Entries supplied —
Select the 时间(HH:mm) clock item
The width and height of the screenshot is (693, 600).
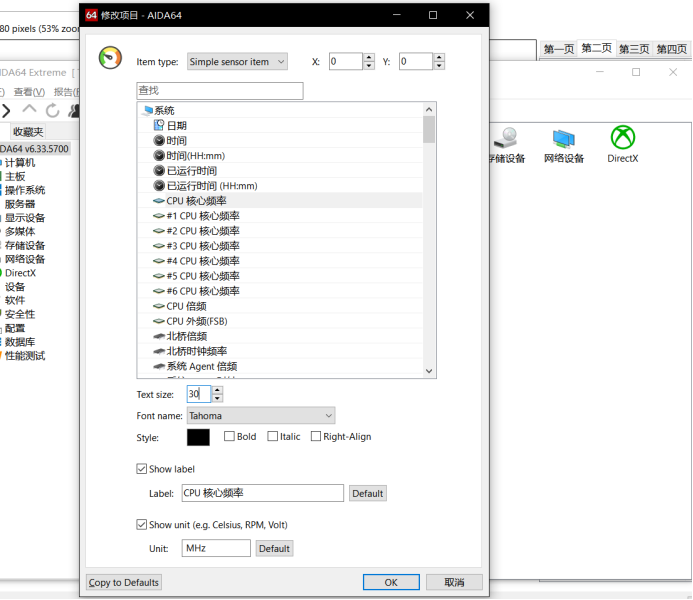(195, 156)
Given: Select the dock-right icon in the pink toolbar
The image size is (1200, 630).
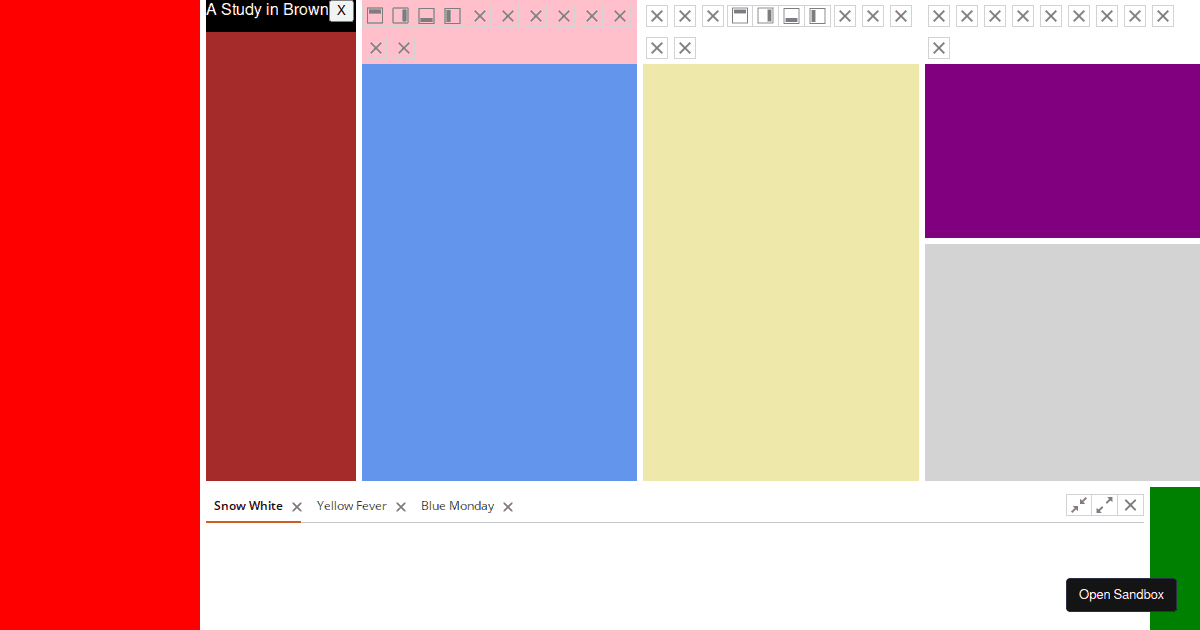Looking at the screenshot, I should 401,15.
--
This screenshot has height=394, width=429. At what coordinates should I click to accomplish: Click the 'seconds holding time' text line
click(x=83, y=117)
...
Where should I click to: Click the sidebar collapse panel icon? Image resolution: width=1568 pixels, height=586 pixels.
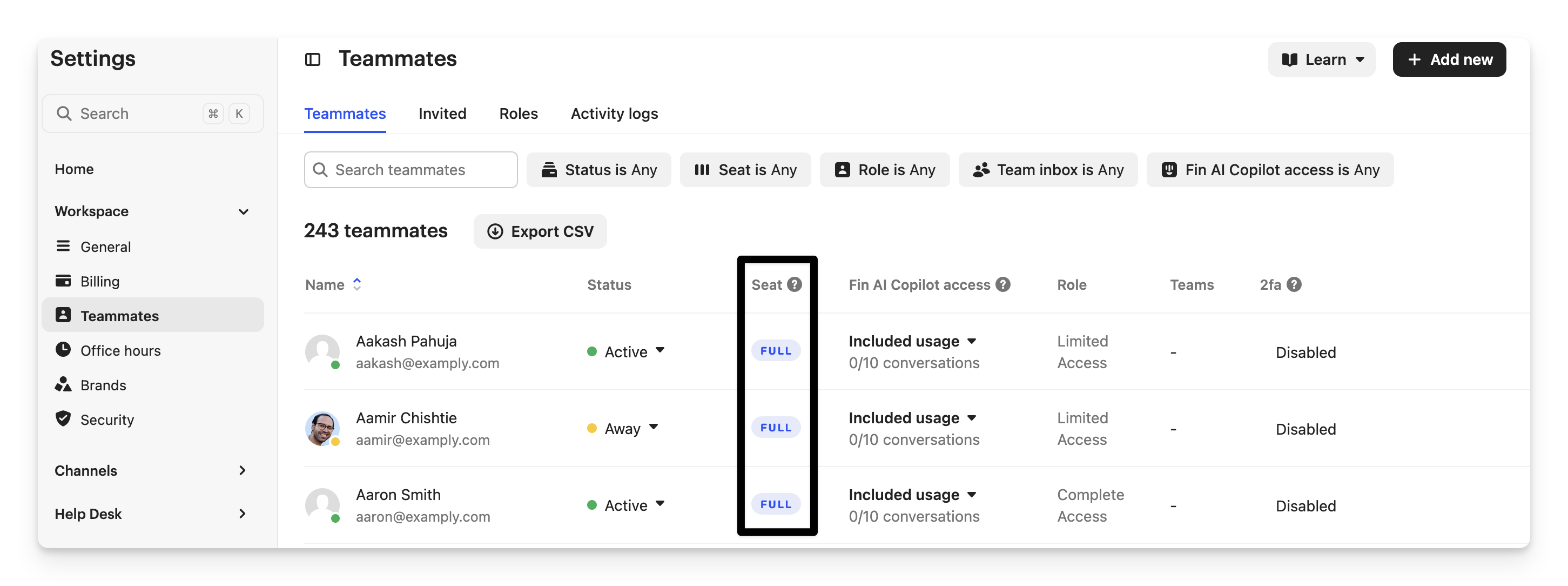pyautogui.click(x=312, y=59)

Task objective — Copy every line of the material above in which the string "Select" can be found.

Response —
Select the 时间(HH:mm) clock item
Given: Select the dock-right icon in the pink toolbar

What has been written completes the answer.